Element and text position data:
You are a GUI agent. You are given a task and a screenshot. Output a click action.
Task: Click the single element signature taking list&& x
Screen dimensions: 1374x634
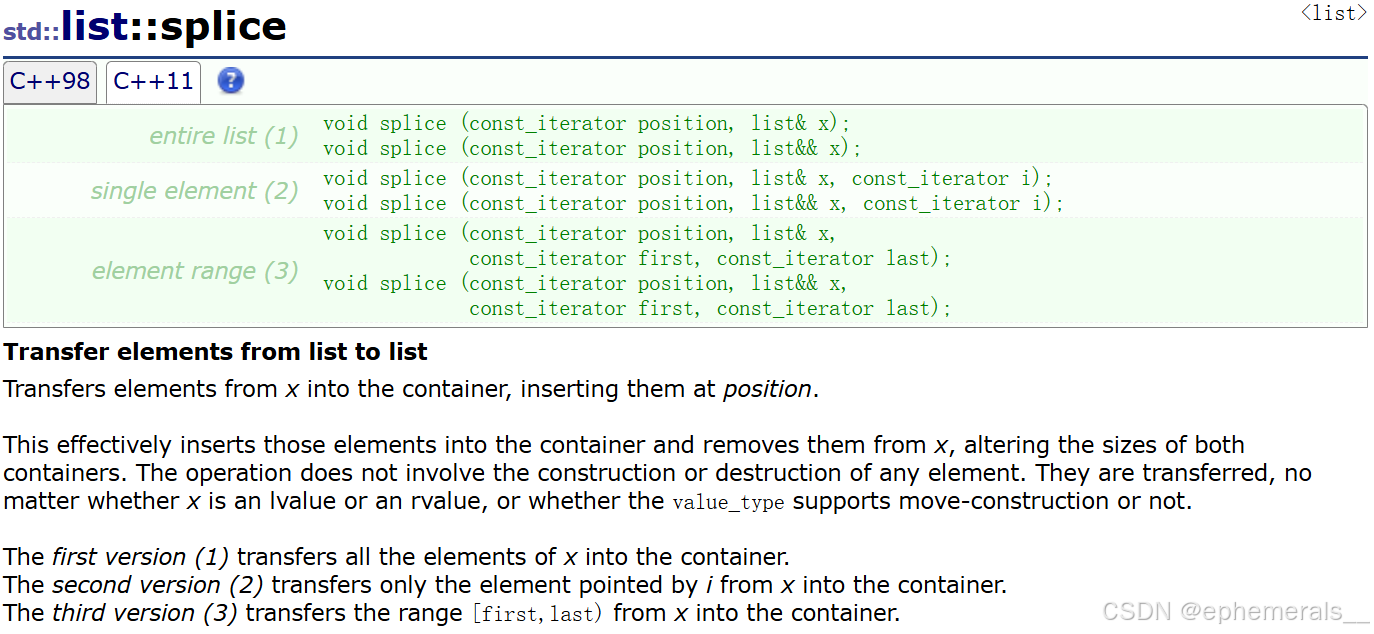pyautogui.click(x=693, y=204)
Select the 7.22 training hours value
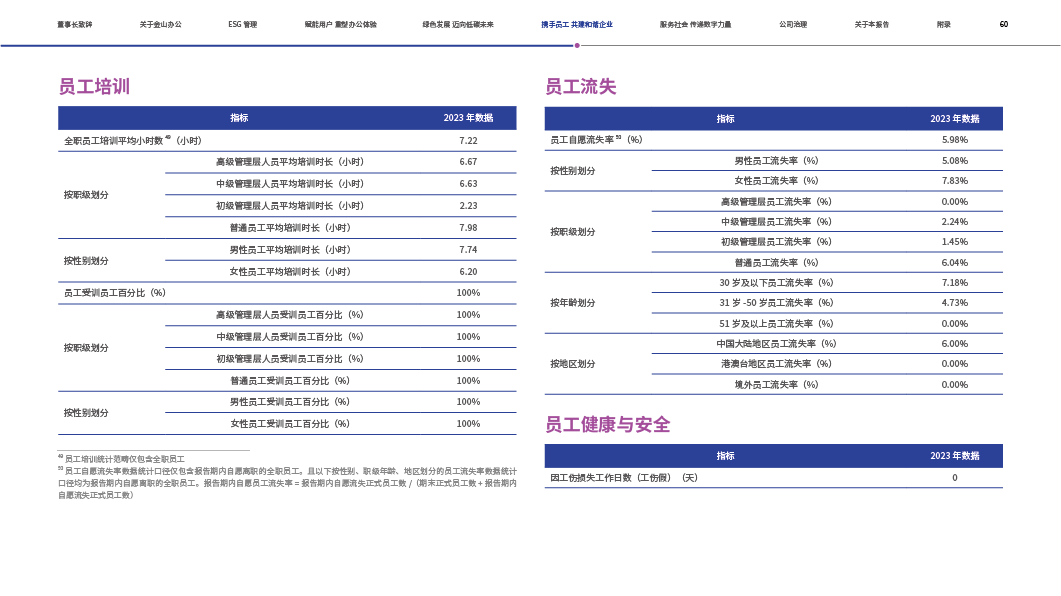The height and width of the screenshot is (596, 1061). coord(468,141)
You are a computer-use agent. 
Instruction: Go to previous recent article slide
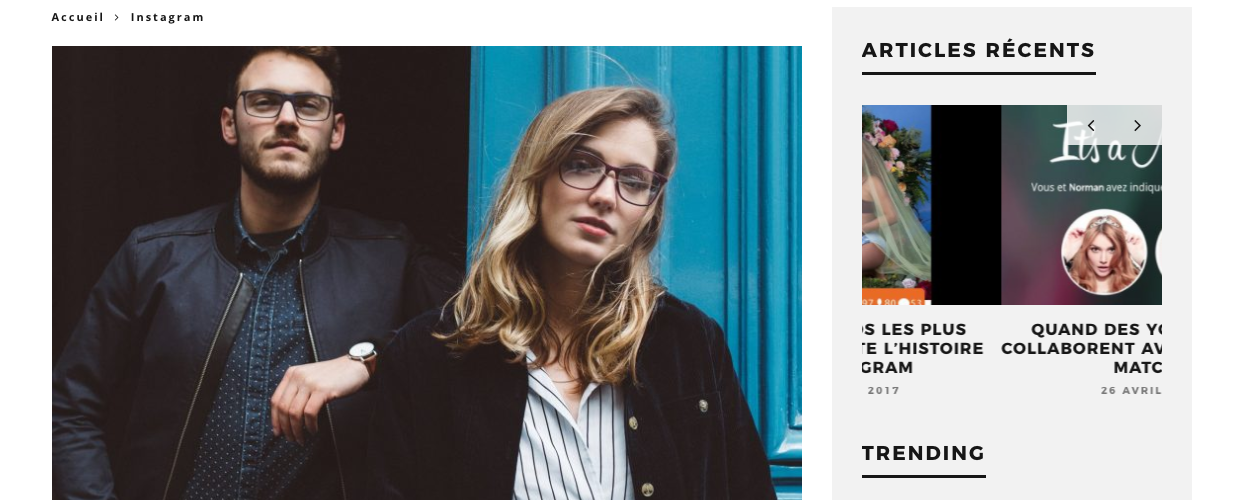tap(1091, 126)
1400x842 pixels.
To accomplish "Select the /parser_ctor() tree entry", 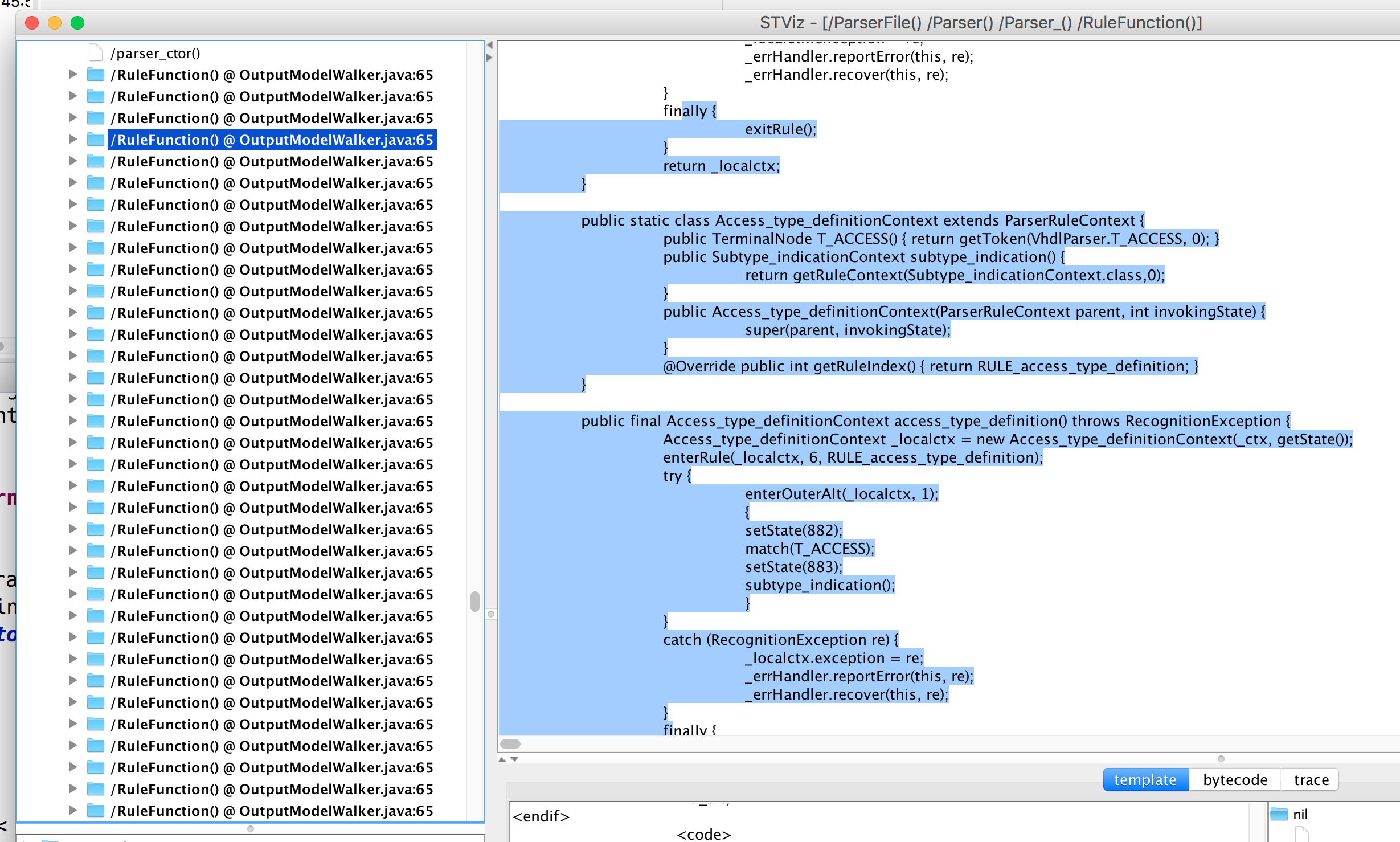I will 155,52.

#### [Problem description]
Rewrite the items from the start through the line containing "pyautogui.click(x=693, y=204)", inclusive, keeping their wording but increasing every coordinate in the answers by 119. Leave the pictures out.

#### [Answer to this exercise]
You are a GUI agent. You are given a task and a screenshot. Output a click action.
Task: Click the single element signature taking list&& x
Screen dimensions: 1374x634
pyautogui.click(x=812, y=323)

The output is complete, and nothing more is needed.